The Hamilton Project paper by Susan Dynarski and Judith Scott-Clayton proposes improvements to the federal grant programs, but the student loan programs will also be crucial for ensuring college access. The objective of federal financial aid policy should be to get the necessary funding into the hands of students and their families to pay their college bills—but with the right amount of subsidy to balance the goals of ensuring access and preserving families’ incentive to spend those resources wisely. Particularly as college costs increase, it is extraordinarily expensive to ensure access through the federal Pell Grant program alone. Each dollar in federal grants costs roughly 6 times as much as a dollar in federally subsidized loans. Some students—particularly those from low-income families– may be debt-averse. However, there are many ways the federal government could make the loan programs less burdensome and to make an investment in college less risky.

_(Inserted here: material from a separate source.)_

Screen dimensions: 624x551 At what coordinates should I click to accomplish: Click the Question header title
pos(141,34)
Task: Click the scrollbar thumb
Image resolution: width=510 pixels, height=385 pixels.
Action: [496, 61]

Unfortunately, the current federal programs for student loans are flawed and need rethinking:
First, current repayment schedules are unnecessarily burdensome. The standard repayment schedule asks borrowers to make a fixed monthly payment over a ten-year term. However, the real earnings of college graduates typically double during the first 15 years after graduation. The burden of student loans could be reduced simply by making the typical repayment schedule gradually increase with age to more closely mimic the expected earnings trajectories of borrowers.

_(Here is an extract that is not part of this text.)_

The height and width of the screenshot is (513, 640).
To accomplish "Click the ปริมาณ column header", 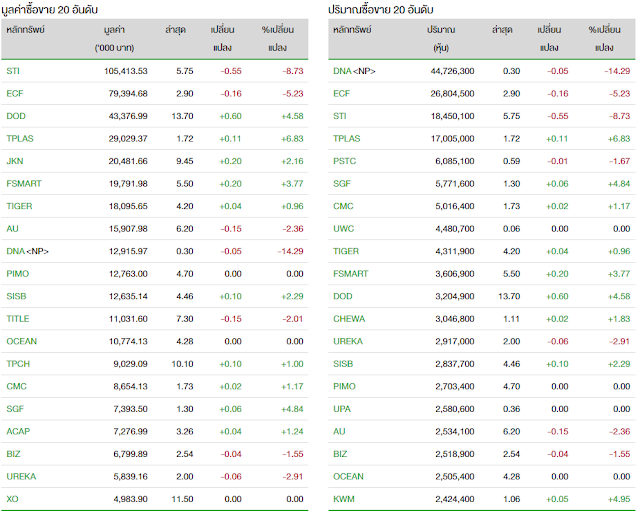I will click(433, 32).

Second, loan repayment schedules may be too inflexible. Although attending college is a rewarding investment for most people, the fluidity and uncertainty of the U.S. labor market mean that the return to that investment is uncertain—and it has grown more uncertain over time. The current loan system provides little insurance to borrowers whose earnings fall below expectations, even for short periods of time. The typical repayment schedule should increase age, to match the expected increase in earnings for borrowers. But when earnings fall below expectations and payments exceed some percentage of household income, borrowers ought to be able to opt into income contingent repayment and receive some relief.
Third, the borrowing limits in the federal loan programs have not kept pace with the rapid rise in the cost of attending college. Students and families are increasingly relying upon the private capital markets, credit cards and part-time work to finance college. Since borrowers can not offer future earnings prospects as collateral, private sources of capital do not serve this market particularly well. As a result, the federal borrowing limits should be raised.

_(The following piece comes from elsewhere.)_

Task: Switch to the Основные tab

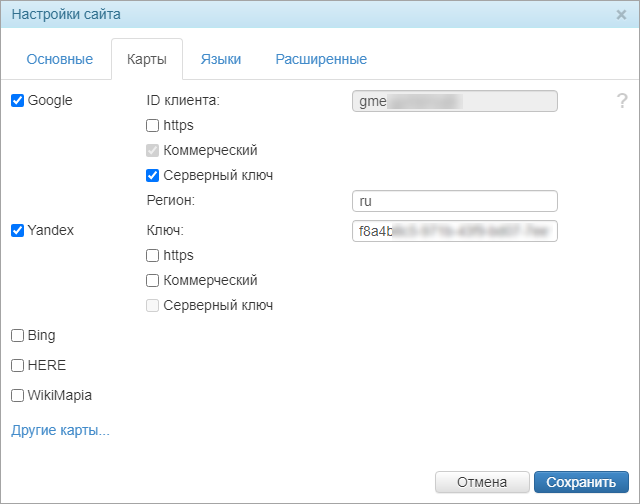Action: point(60,59)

Even with higher borrowing limits, loans are the most economically efficient means for controlling college costs, by preserving families’ incentive to spend their time wisely in college and to look for bargains. Over the past decade, Congress has flirted with a number of direct regulatory approaches to curbing cost increases—such as setting a cap on the rate at which universities can raise tuition. But such clumsy government price-controls can have unintended consequences. The loan programs, by setting an expectation that parents and students assume much of the cost of attending a more expensive institution, “builds in” such cost control.
Fourth, interest rates on student loans are too high. Currently, the rate paid to private banks to originate and service student loans is set by Congress—not the market. We know that the interest rates are not too low because 3500 or so private banks are eager to participate in the federal programs. It is harder to know if the rates are too high—without a market test. Adopting more of a market-based approach to setting origination and servicing fees, while keeping private providers involved, would ensure that students and the government were paying the lowest sustainable interest rates.
In a forthcoming paper for The Hamilton Project and subsequent work, we will be describing solutions to these problems—recommending changes in the schedule by which students typically repay their loans, making repayment more sensitive to students’ actual income after college, raising borrowing limits to accommodate the rising cost of college, and suggesting market-based approaches to financing student loans.